* Document extract:
## Start

By Mike Johnson on 2017-08-20 13:45:00

Summerslam is hours away as I write this and the arm of the victor of the main event four way for the WWE Universal champion has yet to be raised, but there is already a winner: Samoa Joe.

There were a lot of things said about Samoa Joe over the course of his career by detractors.  He was talented but didn't have the WWE look.   He would never get over to the masses.  He doesn't have the WWE physique.  He's not as good as people think he is.  He's not the type of wrestler WWE would promote.  He's fat.  He's just a ROH guy.  He's just a TNA guy.

The critics of course, were clueless.  For the run of his entire career, Samoa Joe has been the guy that has walked into a company with something to prove and then changed that company for the better.

In 2002, Joe was brought into Ring of Honor for a one time match against Low Ki in Philadelphia.  He was not known to the vast majority of the fans in the 400 seat sweatbox known as the Murphy Rec Center.  He and Ki beat the living hell out of each other, creating an instant classic and securing Samoa Joe a job for life if he wanted it with ROH.

## End

* Description of the task:
Retype everything in the Samoa Joe article from "Summerslam is hours" down to "for the better.".

* Entries:
## Start

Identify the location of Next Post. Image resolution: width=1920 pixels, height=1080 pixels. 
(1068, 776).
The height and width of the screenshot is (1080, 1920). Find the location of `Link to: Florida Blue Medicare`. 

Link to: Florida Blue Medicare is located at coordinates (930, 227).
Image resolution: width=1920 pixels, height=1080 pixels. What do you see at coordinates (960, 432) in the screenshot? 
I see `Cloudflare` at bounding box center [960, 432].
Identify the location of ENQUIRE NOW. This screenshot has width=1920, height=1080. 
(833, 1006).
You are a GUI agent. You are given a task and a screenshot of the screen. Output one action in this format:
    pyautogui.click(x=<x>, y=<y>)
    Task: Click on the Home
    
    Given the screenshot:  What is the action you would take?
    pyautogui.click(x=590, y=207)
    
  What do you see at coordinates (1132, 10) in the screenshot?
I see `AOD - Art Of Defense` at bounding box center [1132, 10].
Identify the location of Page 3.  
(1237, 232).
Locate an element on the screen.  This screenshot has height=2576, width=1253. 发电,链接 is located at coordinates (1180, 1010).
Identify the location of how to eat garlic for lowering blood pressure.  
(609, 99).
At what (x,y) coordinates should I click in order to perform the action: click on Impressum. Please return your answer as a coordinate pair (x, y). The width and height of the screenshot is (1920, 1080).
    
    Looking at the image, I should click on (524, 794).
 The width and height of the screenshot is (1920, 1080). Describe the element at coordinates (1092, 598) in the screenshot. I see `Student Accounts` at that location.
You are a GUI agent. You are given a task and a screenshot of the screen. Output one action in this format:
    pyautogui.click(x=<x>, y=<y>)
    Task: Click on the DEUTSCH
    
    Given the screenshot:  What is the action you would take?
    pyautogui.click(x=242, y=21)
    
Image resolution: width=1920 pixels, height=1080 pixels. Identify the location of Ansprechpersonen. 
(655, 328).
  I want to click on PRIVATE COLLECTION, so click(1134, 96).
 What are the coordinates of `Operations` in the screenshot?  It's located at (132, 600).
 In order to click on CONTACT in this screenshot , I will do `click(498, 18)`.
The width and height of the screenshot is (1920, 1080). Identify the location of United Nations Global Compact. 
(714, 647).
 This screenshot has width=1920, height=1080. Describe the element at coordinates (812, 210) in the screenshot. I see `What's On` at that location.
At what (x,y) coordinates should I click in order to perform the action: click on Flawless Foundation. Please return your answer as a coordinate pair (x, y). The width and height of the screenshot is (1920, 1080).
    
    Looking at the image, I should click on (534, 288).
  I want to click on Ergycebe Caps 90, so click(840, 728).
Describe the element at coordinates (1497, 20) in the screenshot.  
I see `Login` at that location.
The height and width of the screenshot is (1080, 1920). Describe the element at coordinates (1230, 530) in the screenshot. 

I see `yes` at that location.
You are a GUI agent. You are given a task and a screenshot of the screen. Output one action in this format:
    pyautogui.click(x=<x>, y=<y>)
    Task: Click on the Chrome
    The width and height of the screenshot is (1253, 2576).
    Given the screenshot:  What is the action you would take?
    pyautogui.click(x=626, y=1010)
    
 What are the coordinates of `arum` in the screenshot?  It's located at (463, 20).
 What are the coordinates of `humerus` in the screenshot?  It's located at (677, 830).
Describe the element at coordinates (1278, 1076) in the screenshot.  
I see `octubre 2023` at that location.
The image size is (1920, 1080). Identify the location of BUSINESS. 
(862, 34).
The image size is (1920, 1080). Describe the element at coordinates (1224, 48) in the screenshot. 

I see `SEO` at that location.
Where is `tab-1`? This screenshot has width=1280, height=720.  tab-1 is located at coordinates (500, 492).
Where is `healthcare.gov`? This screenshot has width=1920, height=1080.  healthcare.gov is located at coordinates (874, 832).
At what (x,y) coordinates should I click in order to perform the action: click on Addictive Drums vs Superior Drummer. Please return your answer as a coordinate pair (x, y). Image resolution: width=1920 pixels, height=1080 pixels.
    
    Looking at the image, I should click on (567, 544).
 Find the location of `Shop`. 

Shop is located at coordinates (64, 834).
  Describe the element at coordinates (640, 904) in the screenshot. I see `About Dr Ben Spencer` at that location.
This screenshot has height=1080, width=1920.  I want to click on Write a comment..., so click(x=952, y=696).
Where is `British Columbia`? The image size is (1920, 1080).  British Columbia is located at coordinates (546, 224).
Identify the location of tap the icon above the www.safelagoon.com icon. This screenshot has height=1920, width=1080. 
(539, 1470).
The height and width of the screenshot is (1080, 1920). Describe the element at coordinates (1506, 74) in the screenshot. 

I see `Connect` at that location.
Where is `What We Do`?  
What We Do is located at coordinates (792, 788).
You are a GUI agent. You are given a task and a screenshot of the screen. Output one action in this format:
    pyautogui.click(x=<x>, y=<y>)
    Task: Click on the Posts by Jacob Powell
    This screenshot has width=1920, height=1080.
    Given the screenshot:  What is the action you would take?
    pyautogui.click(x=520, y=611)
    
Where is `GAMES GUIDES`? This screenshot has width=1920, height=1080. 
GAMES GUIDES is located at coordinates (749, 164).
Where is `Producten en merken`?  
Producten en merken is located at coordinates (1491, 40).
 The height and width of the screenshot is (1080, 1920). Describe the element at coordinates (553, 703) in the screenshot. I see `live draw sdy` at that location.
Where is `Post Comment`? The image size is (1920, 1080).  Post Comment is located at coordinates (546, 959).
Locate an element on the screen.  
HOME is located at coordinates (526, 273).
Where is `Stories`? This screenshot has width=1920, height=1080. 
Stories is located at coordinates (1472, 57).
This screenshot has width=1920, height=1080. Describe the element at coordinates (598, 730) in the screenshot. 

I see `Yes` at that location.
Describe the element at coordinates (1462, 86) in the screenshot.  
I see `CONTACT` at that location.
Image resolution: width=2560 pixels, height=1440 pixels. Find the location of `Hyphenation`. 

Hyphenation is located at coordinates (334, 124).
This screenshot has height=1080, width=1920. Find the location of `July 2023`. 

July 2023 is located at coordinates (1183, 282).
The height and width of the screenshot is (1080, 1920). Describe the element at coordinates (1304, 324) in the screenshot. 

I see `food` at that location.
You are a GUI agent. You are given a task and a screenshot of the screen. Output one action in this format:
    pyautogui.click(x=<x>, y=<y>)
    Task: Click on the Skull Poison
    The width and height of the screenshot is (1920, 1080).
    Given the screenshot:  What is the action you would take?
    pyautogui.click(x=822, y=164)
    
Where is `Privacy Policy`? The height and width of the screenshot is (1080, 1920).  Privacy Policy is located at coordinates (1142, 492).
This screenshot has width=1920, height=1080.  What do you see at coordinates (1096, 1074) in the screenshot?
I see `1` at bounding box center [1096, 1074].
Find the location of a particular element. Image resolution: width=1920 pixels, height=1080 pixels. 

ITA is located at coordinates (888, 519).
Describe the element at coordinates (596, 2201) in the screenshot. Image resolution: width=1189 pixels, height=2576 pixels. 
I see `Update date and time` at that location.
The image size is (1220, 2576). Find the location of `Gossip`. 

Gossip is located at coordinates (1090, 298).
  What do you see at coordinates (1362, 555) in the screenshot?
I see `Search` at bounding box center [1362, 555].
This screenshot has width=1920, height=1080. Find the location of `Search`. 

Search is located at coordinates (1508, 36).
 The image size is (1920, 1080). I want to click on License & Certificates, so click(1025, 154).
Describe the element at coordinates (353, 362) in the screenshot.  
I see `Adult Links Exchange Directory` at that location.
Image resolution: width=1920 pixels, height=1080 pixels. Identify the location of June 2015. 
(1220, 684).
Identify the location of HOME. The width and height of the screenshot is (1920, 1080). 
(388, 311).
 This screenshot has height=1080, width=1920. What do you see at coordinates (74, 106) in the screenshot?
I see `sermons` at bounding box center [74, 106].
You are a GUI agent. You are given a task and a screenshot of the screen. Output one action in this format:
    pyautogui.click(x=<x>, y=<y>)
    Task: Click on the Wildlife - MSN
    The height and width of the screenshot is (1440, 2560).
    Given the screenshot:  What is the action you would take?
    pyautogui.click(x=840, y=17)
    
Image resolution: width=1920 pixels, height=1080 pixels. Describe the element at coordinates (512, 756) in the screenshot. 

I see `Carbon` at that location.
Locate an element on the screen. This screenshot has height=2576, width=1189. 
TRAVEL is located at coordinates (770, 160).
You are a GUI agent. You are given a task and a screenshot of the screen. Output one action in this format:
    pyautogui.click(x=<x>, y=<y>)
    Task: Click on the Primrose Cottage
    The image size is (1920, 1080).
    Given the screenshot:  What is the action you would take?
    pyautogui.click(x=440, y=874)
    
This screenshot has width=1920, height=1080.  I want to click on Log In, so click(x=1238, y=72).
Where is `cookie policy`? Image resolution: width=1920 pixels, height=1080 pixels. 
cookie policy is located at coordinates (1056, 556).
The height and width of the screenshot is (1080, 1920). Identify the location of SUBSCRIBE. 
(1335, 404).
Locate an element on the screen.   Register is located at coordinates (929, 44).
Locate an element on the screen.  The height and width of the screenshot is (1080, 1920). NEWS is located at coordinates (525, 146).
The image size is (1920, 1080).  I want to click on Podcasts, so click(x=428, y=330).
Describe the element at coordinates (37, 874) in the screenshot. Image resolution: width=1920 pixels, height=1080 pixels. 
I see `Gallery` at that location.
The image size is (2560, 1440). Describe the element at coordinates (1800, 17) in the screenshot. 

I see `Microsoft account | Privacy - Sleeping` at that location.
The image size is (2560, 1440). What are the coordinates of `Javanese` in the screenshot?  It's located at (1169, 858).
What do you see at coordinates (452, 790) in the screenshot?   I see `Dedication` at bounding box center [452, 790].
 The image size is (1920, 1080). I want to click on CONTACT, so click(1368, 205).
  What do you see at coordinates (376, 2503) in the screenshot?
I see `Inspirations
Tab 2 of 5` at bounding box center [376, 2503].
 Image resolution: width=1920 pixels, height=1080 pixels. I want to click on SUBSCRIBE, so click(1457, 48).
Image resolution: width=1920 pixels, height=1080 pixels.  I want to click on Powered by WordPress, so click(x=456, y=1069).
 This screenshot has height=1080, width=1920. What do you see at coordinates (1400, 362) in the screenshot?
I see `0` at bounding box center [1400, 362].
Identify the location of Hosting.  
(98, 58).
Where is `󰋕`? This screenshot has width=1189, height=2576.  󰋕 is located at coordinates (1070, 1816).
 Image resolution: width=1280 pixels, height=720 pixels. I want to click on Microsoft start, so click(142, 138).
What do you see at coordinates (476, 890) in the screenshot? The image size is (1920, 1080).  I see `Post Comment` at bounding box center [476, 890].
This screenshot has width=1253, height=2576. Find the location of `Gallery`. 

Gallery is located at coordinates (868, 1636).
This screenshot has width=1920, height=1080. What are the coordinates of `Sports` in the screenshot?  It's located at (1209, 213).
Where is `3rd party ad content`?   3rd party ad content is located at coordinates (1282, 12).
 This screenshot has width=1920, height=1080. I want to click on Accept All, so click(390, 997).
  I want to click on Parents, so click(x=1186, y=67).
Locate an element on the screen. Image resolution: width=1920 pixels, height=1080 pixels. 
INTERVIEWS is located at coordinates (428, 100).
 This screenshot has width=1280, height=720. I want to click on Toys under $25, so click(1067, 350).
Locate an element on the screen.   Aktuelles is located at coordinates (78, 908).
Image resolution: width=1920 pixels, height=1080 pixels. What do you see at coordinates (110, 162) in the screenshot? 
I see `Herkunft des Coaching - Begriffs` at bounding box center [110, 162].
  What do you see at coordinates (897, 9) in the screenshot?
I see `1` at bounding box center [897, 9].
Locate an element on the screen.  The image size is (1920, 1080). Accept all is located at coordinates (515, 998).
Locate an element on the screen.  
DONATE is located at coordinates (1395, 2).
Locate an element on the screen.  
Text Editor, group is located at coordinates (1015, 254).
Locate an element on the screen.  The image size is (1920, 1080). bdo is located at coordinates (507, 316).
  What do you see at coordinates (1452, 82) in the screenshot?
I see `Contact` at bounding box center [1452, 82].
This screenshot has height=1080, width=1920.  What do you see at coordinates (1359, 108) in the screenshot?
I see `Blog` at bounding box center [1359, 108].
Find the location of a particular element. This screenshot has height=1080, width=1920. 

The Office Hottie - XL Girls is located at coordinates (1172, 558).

## End

* Result for this task:
Summerslam is hours away as I write this and the arm of the victor of the main event four way for the WWE Universal champion has yet to be raised, but there is already a winner: Samoa Joe.

There were a lot of things said about Samoa Joe over the course of his career by detractors.  He was talented but didn't have the WWE look.   He would never get over to the masses.  He doesn't have the WWE physique.  He's not as good as people think he is.  He's not the type of wrestler WWE would promote.  He's fat.  He's just a ROH guy.  He's just a TNA guy.

The critics of course, were clueless.  For the run of his entire career, Samoa Joe has been the guy that has walked into a company with something to prove and then changed that company for the better.